Bir Türk tıp öğrencisi olan Fatma Orgel, Doktor olmak için mezun olmasına bir yıl kala keskin bir seçim yapmak durumunda bırakıldı; başörtüsünü çıkarmak ya da tıp alanında kariyer yapma hayalinden vazgeçmek.
Orgel, 27 Şubatta The Sydney Morning Herald Saturday'e verdiği röportajda "Lisans eğitimimi tamamlayamayacaktım ya da okumak için başka bir ülkeye gidecektim" dedi.
Orgel'in mezuniyetinden bir yıl önce, 1999'da Türkiye başörtüsünü Üniversitede yasaklayan bir yasayı yürürlüğe soktu.

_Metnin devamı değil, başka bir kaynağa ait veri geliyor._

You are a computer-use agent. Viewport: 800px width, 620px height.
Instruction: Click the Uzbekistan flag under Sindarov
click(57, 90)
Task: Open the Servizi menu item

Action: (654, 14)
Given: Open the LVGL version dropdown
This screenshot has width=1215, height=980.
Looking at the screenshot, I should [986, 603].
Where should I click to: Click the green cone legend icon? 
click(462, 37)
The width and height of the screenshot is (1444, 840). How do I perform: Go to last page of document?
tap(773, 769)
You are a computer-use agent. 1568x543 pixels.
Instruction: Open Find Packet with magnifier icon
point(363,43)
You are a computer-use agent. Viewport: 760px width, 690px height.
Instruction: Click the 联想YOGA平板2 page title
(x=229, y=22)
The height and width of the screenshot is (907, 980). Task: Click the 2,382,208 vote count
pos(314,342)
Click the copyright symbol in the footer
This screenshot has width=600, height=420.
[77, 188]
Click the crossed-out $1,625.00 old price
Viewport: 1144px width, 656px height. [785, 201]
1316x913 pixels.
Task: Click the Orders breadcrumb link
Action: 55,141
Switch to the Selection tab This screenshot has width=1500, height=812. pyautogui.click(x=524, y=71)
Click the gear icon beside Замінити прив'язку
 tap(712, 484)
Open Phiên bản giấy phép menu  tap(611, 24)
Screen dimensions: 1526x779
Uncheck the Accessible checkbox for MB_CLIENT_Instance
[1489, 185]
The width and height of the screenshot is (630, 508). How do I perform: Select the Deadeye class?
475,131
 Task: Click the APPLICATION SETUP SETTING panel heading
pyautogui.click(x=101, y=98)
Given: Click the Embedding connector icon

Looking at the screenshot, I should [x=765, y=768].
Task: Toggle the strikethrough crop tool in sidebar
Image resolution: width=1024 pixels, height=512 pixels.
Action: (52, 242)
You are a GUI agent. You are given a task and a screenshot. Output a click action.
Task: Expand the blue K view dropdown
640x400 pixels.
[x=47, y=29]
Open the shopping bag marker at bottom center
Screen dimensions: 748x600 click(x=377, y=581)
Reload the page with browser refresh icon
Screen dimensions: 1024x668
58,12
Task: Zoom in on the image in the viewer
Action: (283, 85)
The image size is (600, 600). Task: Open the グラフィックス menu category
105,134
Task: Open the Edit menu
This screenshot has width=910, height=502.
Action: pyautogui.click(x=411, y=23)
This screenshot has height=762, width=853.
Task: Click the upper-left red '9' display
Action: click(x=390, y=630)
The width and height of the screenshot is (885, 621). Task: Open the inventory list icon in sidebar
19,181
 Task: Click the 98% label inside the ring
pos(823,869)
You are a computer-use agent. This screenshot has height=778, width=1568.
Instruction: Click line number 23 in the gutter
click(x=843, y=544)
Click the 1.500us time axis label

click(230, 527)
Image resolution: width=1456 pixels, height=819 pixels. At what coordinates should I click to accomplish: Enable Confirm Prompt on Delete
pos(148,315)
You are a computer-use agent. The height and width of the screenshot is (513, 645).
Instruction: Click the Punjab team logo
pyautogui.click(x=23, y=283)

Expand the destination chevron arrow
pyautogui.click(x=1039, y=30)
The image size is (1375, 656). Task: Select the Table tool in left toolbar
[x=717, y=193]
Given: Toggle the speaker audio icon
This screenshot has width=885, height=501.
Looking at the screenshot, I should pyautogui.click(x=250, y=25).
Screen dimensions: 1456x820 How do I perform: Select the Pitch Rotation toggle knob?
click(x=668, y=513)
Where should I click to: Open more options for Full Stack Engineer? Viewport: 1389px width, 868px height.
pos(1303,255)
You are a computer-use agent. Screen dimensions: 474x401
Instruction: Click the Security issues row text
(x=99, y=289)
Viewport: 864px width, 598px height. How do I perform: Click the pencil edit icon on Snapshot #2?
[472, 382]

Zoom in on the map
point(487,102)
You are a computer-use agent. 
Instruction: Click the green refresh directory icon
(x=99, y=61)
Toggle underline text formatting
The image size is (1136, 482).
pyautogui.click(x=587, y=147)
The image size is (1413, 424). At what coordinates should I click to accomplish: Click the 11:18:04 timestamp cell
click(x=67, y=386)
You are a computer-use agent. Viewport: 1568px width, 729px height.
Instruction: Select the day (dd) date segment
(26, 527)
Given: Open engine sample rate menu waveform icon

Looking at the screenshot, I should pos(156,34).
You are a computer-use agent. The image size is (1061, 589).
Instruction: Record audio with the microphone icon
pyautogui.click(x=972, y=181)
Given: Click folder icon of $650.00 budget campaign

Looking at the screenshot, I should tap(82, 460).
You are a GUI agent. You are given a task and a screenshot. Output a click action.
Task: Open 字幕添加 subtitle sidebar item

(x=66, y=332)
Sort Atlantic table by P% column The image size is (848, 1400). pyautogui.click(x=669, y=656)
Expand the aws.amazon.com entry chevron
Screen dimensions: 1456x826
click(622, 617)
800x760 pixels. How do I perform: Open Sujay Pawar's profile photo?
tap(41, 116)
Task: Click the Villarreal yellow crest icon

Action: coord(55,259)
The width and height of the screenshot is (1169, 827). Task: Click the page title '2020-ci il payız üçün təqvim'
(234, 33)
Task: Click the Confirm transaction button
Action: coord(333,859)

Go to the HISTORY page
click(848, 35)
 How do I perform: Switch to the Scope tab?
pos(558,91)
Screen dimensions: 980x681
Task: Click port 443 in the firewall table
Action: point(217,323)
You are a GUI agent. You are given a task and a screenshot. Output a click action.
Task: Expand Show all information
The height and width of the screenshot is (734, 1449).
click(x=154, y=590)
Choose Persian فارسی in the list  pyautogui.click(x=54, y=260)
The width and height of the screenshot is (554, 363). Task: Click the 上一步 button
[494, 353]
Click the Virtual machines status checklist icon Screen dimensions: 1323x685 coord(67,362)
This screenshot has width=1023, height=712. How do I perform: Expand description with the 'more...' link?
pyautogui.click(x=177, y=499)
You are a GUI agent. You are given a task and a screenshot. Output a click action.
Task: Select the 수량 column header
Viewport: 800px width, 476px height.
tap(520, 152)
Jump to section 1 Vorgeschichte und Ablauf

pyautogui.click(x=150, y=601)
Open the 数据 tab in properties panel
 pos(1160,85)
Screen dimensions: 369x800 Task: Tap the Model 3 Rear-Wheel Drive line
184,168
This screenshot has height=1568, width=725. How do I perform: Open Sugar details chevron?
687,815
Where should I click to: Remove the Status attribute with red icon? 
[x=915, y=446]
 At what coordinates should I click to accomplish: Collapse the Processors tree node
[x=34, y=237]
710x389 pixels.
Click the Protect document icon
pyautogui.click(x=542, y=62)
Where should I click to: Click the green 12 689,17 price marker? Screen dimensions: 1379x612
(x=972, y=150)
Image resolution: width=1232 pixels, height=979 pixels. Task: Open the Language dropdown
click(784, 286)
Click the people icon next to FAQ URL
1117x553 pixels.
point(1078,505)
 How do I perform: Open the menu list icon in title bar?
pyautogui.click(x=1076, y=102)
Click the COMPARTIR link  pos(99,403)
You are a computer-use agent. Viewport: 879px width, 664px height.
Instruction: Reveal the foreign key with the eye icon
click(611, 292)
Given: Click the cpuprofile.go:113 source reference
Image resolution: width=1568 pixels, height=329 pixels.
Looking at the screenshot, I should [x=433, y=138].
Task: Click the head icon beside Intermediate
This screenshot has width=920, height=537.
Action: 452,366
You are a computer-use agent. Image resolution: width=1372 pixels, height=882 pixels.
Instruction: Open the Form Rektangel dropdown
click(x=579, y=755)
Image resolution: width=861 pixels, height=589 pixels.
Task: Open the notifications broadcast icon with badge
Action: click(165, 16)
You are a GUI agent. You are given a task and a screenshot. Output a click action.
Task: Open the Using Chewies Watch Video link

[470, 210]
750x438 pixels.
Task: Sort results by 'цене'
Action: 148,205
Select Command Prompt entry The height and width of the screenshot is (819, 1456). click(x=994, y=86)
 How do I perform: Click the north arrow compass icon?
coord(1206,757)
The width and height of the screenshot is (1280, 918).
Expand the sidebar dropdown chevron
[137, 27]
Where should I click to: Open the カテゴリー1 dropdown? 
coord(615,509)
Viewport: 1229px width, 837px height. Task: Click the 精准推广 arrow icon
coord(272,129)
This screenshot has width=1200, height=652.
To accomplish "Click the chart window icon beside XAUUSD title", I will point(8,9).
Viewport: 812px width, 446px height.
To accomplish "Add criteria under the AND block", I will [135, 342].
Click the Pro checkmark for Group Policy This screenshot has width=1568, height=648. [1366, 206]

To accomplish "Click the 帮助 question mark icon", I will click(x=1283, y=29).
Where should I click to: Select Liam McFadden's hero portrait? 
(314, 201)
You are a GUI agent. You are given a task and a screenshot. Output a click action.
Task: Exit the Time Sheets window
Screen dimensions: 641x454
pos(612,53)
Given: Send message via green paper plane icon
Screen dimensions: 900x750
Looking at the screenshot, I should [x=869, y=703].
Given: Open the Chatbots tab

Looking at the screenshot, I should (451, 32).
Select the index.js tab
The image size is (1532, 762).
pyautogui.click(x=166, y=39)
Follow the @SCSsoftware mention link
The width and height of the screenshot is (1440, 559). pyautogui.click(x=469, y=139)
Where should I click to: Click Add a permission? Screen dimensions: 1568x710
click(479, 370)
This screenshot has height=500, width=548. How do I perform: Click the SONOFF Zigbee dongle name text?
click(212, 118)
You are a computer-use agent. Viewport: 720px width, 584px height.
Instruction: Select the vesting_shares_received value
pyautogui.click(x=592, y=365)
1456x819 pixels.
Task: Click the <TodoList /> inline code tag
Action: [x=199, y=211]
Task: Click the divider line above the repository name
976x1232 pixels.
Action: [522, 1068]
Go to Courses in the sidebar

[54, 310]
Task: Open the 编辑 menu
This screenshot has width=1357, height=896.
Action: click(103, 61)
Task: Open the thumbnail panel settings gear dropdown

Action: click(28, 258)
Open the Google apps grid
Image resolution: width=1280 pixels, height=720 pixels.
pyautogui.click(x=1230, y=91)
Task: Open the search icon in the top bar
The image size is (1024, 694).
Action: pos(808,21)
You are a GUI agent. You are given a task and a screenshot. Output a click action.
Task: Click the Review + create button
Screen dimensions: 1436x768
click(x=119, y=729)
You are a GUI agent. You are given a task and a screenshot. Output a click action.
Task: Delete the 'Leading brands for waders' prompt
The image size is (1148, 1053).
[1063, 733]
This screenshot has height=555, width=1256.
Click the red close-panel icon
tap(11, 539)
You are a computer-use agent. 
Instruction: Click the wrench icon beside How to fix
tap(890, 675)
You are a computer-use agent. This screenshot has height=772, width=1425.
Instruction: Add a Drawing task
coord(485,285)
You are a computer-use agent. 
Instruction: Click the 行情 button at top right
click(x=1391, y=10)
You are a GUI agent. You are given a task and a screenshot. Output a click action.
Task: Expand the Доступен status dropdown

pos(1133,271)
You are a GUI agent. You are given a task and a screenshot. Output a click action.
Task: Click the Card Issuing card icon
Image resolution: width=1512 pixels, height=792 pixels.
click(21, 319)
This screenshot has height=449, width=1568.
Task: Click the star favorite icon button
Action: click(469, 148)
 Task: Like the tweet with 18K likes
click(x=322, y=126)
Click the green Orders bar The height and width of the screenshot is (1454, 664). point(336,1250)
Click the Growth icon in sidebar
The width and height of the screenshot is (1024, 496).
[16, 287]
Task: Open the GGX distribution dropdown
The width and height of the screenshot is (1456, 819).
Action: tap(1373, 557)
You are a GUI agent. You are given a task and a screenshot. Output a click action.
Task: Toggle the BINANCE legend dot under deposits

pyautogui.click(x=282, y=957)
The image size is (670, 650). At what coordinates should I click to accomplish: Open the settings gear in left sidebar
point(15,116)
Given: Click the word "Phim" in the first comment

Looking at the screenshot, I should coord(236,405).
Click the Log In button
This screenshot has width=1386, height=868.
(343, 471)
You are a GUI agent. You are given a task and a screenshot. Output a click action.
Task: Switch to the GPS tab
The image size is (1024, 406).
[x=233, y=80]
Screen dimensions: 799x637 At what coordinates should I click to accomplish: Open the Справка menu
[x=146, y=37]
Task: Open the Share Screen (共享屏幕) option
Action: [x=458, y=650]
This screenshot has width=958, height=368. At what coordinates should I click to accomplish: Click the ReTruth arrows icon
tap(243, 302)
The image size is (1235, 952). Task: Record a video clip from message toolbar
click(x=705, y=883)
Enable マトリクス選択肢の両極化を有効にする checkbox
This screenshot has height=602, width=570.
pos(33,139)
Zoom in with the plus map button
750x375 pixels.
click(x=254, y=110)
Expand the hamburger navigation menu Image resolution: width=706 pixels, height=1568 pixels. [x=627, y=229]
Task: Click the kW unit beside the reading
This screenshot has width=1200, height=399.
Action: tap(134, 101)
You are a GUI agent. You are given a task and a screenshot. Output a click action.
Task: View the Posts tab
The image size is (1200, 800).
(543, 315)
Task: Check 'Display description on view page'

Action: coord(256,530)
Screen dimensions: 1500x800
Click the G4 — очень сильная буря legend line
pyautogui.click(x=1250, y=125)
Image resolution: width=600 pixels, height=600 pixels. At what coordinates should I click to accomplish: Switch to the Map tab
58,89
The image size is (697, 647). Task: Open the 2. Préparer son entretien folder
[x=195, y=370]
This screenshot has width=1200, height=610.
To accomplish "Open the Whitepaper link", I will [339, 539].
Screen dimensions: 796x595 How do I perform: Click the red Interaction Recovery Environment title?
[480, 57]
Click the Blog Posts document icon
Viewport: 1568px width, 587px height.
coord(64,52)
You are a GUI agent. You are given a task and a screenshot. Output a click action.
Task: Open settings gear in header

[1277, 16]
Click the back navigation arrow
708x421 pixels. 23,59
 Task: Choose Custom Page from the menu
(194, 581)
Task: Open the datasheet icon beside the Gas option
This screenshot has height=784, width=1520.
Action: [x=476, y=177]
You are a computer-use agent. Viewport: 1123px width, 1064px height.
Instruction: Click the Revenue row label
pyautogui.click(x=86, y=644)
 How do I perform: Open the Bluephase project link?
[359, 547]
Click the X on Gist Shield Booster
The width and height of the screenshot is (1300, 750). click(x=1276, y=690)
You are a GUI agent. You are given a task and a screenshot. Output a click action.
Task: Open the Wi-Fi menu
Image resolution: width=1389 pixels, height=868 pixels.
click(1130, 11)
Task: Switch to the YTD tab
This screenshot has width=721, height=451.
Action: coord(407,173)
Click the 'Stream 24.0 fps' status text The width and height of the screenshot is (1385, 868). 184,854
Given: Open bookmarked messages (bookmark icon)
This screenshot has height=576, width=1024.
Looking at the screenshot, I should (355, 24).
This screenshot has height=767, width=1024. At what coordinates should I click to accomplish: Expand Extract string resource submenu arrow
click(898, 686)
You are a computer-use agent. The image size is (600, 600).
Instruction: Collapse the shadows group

Yasa, bu genç Türk öğrenciyi doktor olma arzusuyla, giyinmesi zorunlu olan başörtüsü arasında kalmak durumunda bıraktı.
Orgel geçmişi anımsayarak " Yasak dayatılmaya başlandığında annem ve babam, benim doktor olmam yönündeki hayallerinin kaybolduğunu gördüler" dedi.
" Bana başımı açarak üniversiteye gitmeye devam etmem için yalvardılar."
Ama geleneksel bir ailede, bir din öğretmeni ve bir ev hanımıyla, güney batı şehri olan Antalya'da yetişen Orgel, başörtüsünü çıkarmayı aklından bile geçirmedi.
Sonunda yurt dışına, Macaristan'a, giderek tıp öğrenimini tamamlamaya karar verdi.
"Hayır dedim," diye yeniden anımsadı.
"Sonunda ben şanslıydım ve öğrenimimi tamlamak için bir yol bulmuştum ama diğerlerinin çoğu bunu yapamadı."
Öğrenimini tamamlayarak Türkiye'ye dönen Orgel, kamu kurumlarındaki başörtüsü yasağına takıldı. Londra'da bir doktor olarak çalışmak üzere ülkesini terk etmekten başka seçeneği yoktu.
Orgel " Orada 12 ay çalıştım ve hatta bir başörtüsü takıyor olduğumu bile unuttum" dedi.
"Kimsenin umurunda bile değildi. Kendi kendime başörtüsü takıyor olduğumu söyleyip durdum, büyük bir devlet hastanesinde çalışıyor olmama rağmen."
Başörtüsü, çok büyük çoğunluğu Müslüman ama seküler bir ülke olan Türkiye'de çok uzun zamandan beri bir ihtilaf meselesi olmakta.
1980'deki askeri darbeden hemen sonra kamu binalarından, üniversiteler'den, ve hükümet binalarından yasaklandı ve hala bu yasak sürmekte.
Neden?
Orgel, Türkiye'de başörtüsü ve medernizasyon hakkında birçok yanlış anlaşılmanın mevcut olduğunu söylüyor.
Orgel " Türk halkı her zaman Batıya, Avrupa'ya , bakmıştır ve inanmaktadır ki başörtüsü yasağı madernizasyona doğru atılmış bir adımdır" dedi.
Bu Türk doktor yasağın, İslam'ın öğretilerine göre yaşamak isteyerek başörtüsü takan kadınlara karşı bir ayrımcılık olduğunu söyledi.
Orgel " gerçek etki karşı muhalefettir" diye ekledi.
" Bu, eğer Kuran'a itaat edersen üniversiteye gitmen yasaklanır anlamına geliyor."
Başörtüsü yasağı aynı zamanda Türk kadınının, düşük sosyo-ekonomik sınıftan kurtulmak yönündeki olanaklara ulaşma arzusunu da engelliyor.
" İslam'a dışarıdan bakınca birçokları başörtüsünü baskının bir sembolü, bizim irademize karşı bir dayatma olarak görüyor" diye ekledi Orgel.
" Ben 15 yaşlarındayken başörtüsü takmaya karar verdim. Bu benim ruhumun, hayat algımın bir barçası haline geldi."
Orgel şimdi, Müslüman kadınlara karşı ayrımcılıkla mücadele eden bir insan hakları örgütü olan AKDER'in yönetim kurulu üyesi.
Dr. Orgel " Başörtüsü takmak neden benim kararım değilmiş?" diye soruyor.
"Eğer başörtüsü takmaya karar vermişsem buna muktedir olabilmeliyim. Neden kendi kararımı verme özgürlüğüne sahip olamayayım?"